(Extracted records)
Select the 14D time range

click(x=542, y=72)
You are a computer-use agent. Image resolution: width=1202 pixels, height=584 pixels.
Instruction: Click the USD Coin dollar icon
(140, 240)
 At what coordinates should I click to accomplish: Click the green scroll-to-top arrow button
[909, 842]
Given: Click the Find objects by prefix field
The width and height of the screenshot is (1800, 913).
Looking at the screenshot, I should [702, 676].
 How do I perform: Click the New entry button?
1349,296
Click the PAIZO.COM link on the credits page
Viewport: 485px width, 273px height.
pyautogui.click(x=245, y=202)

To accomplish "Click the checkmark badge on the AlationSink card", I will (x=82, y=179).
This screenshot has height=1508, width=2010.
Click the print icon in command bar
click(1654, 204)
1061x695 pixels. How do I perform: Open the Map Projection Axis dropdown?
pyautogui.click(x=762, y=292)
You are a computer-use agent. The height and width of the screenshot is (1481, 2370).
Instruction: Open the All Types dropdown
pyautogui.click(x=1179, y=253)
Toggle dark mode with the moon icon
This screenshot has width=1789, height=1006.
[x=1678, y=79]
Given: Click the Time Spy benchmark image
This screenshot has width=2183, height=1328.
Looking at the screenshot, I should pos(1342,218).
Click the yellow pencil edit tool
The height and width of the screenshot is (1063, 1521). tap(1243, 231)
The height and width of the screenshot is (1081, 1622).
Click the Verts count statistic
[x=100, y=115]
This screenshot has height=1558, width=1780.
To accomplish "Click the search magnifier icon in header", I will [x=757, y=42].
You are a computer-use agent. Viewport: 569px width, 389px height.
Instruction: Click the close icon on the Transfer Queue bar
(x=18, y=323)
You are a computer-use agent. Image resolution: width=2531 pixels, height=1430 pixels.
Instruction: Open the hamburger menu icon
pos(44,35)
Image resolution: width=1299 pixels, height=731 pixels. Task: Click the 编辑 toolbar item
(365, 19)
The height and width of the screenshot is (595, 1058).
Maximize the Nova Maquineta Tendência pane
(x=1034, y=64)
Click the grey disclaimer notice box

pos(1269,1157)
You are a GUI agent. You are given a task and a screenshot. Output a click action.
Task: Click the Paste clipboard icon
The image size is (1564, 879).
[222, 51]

YOUR GOAL =
Exactly as they stand in the records above, print the lines from the one containing "Task: Click the Paste clipboard icon" through the final line, inclusive.

ANSWER FOR THE TASK =
Task: Click the Paste clipboard icon
The image size is (1564, 879).
[222, 51]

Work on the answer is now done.